Identification and characterization of long noncoding RNAs in primary human monocytes and neutrophils.

Introduction: The Long-ncRNAs (LncRNAs) exert an important role in several biological functions by regulating gene expression at the transcriptional and post transcriptional levels. The role of LncRNAs in cancer and, more recently, in the immune response has been identified. Our study aims to characterize the LncRNAs modulated in LPS-activated human neutrophils (PMN) and monocytes and to discover their role in PMN and monocyte functions. Methods: RNA-seq analysis was performed on RNA from human CD14+ monocytes and high-pure PMN stimulated or not with LPS for 90min and 4h. Data were aligned on reference genome using TopHat and differential gene expression analysis was performed using DESeq2. Results and Conclusion: LPS modulates the expression of 1960 and 1136 LncRNAs in monocytes and PMN respectively, among which 180 LncRNAs in monocytes and 36 LncRNAs in PMN were de novo induced. Kinetic analysis of LncRNA transcriptome led to the identification of the following three classes: (i) Early, which includes LncRNAs whose expression rapidly increased by 90min following LPS stimulation; (ii) Early and transient, which includes those early LncRNAs whose expression returns to the basal level by 4h; (iii) Late, which includes LncRNAs whose expression is detectable after 4h of LPS stimulation. Additionally, enhancer-derived and canonical LncRNAs were identified based on H3K4me3 and H3K4me1 ChIP-seq analysis.
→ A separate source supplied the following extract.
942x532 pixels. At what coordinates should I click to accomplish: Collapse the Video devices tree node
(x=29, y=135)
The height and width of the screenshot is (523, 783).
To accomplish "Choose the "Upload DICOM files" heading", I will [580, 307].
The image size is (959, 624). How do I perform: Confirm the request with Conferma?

Finally, all protein coding genes in cis to LPS-modulated LncRNAs were grouped based on GO Term Enrichment. This analysis shows a strong enrichment of GO terms related to inflammation, immune cell activation and regulation of signal transduction in both cell types. RNA-seq-based transcriptome analysis of resting and LPS-stimulated PMNs and monocytes allowed us to recognise classes of LncRNAs on the basis of different kinetic behaviour and/or their predicted genome localization and on their GO term-based functional role.